Data excerpts:
☆ ☆ ☆ ☆

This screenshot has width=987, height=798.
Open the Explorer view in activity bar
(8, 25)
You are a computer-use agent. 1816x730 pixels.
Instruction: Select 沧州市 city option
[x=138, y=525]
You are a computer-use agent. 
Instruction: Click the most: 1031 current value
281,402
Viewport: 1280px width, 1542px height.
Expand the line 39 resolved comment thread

☆ ☆ ☆ ☆

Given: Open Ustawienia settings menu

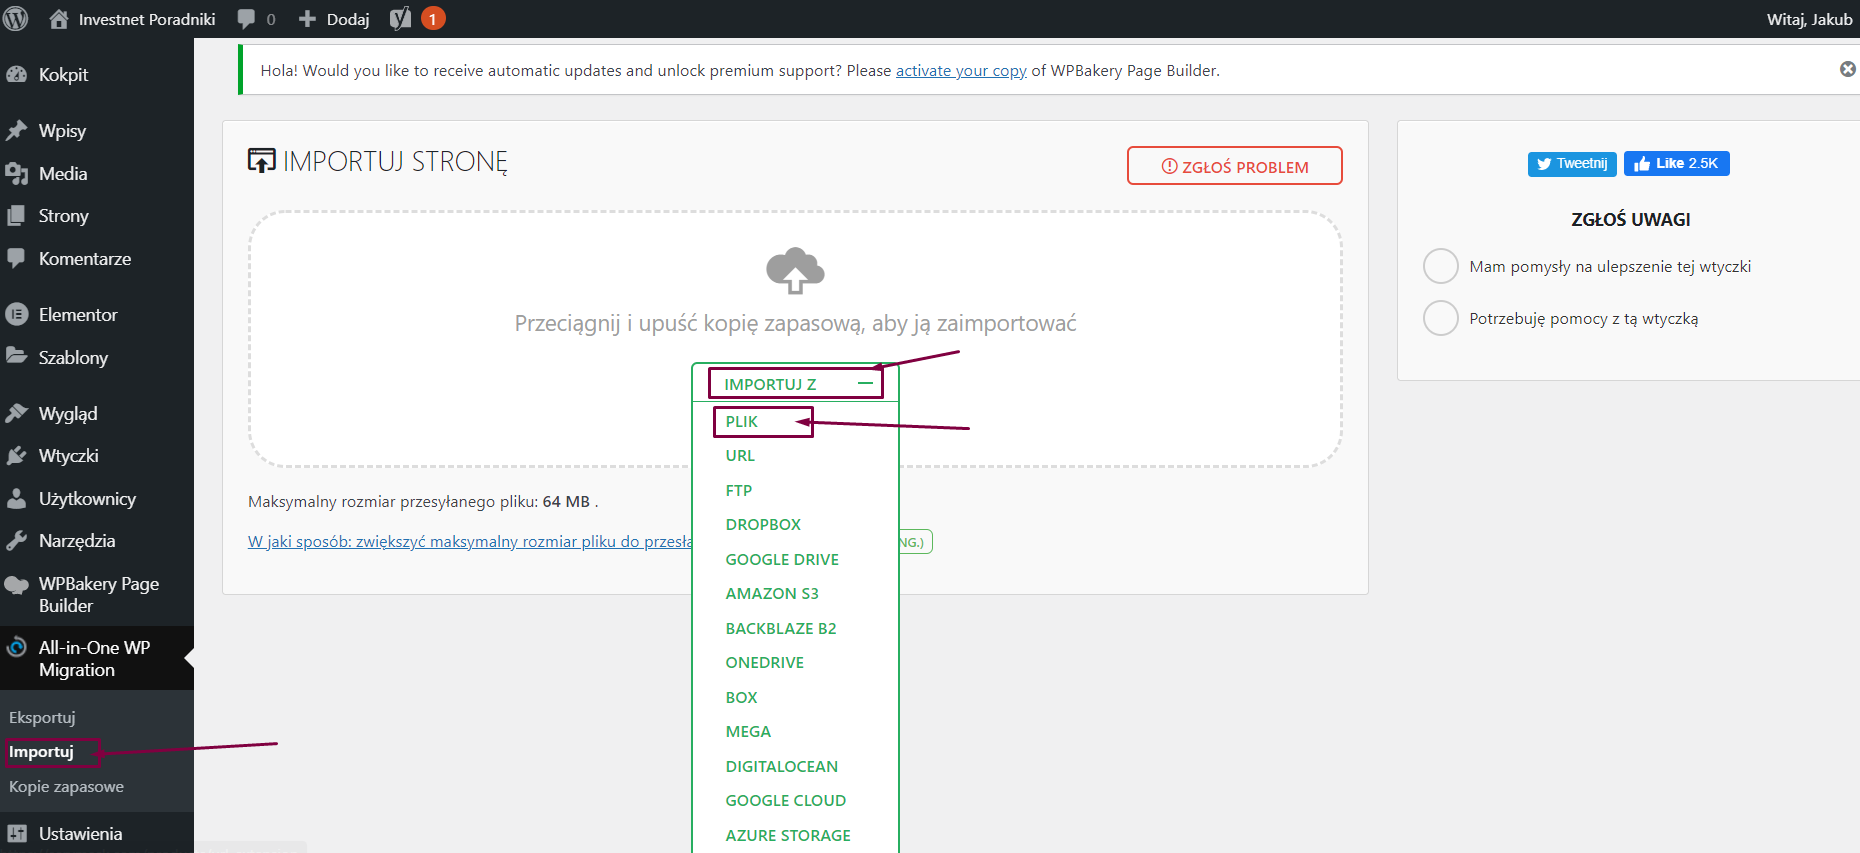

☆ ☆ ☆ ☆

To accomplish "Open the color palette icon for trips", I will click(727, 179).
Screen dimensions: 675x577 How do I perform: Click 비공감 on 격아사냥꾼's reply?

☆ ☆ ☆ ☆

Aim of the task:
Where the word "height" appears in a line of the entries, copy that line.

Solution to the problem:
This screenshot has width=987, height=798.
Viewport: 1280px width, 1542px height.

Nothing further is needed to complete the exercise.